--- Begin Records for this task ---

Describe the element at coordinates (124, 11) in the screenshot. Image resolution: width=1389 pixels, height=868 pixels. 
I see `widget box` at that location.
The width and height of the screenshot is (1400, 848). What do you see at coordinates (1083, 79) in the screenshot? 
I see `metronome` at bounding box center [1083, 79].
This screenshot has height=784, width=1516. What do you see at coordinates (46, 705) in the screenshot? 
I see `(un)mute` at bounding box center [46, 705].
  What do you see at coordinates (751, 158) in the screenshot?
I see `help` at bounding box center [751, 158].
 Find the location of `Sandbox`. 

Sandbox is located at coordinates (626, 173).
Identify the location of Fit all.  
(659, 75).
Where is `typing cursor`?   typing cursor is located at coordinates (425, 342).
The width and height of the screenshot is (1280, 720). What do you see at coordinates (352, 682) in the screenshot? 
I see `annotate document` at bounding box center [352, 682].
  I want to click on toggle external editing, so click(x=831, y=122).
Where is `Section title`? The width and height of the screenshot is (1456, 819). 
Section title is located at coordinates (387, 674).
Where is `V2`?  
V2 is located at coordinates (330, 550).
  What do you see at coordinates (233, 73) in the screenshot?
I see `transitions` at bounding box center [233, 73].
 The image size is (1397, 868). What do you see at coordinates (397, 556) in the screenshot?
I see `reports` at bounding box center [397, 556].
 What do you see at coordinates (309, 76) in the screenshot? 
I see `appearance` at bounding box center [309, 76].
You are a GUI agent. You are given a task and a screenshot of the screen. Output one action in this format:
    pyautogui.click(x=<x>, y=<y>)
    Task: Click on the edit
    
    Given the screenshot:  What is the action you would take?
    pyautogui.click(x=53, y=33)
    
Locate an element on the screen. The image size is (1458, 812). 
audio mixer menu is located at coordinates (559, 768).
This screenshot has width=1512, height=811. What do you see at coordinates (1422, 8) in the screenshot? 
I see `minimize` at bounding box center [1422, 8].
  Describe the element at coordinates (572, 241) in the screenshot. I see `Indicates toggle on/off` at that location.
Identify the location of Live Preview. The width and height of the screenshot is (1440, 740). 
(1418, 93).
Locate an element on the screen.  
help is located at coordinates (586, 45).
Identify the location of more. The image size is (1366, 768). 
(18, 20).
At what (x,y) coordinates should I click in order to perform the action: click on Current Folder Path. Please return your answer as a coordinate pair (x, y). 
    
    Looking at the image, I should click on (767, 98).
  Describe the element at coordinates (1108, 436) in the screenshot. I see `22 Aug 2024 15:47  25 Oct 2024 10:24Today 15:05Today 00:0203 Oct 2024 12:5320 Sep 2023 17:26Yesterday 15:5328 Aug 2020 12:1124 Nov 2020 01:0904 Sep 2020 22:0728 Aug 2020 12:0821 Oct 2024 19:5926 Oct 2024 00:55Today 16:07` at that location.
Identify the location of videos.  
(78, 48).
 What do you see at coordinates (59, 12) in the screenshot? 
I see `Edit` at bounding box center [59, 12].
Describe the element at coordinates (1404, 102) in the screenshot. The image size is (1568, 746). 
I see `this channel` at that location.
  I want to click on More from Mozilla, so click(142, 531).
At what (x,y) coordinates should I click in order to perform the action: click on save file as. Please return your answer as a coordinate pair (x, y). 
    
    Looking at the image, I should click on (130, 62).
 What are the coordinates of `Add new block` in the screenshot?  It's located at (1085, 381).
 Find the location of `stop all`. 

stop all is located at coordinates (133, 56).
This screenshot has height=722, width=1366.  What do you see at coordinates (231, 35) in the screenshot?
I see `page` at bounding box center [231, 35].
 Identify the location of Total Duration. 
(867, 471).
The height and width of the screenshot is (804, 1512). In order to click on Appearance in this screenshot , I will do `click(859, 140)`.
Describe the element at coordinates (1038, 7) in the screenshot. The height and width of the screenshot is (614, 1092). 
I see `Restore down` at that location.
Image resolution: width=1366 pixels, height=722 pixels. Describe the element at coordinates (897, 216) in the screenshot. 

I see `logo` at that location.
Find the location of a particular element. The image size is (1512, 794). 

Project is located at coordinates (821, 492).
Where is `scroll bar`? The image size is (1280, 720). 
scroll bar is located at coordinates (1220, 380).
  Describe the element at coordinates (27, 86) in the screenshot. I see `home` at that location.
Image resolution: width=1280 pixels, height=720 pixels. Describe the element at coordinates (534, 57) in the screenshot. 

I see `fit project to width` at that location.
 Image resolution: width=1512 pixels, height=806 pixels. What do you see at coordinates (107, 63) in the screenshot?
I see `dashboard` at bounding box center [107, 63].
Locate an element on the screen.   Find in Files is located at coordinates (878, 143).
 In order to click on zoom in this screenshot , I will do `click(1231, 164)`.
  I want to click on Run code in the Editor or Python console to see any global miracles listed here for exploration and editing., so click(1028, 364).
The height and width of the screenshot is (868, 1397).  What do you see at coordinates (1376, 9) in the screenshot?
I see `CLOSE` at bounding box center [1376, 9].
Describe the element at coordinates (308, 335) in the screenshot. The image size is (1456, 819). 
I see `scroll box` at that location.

--- End Records for this task ---

Exercise details:
Can you reproduce the records from the line with "Identify the location of Live" up to and including the line with "I want to click on More", substituting "Find the position of" for every "Identify the location of" and leaving all else unchanged?

Written reply:
Find the position of Live Preview. The width and height of the screenshot is (1440, 740). 
(1418, 93).
Locate an element on the screen.  
help is located at coordinates (586, 45).
Find the position of more. The image size is (1366, 768). 
(18, 20).
At what (x,y) coordinates should I click in order to perform the action: click on Current Folder Path. Please return your answer as a coordinate pair (x, y). 
    
    Looking at the image, I should click on (767, 98).
  Describe the element at coordinates (1108, 436) in the screenshot. I see `22 Aug 2024 15:47  25 Oct 2024 10:24Today 15:05Today 00:0203 Oct 2024 12:5320 Sep 2023 17:26Yesterday 15:5328 Aug 2020 12:1124 Nov 2020 01:0904 Sep 2020 22:0728 Aug 2020 12:0821 Oct 2024 19:5926 Oct 2024 00:55Today 16:07` at that location.
Find the position of videos.  
(78, 48).
 What do you see at coordinates (59, 12) in the screenshot? 
I see `Edit` at bounding box center [59, 12].
Describe the element at coordinates (1404, 102) in the screenshot. The image size is (1568, 746). 
I see `this channel` at that location.
  I want to click on More from Mozilla, so click(142, 531).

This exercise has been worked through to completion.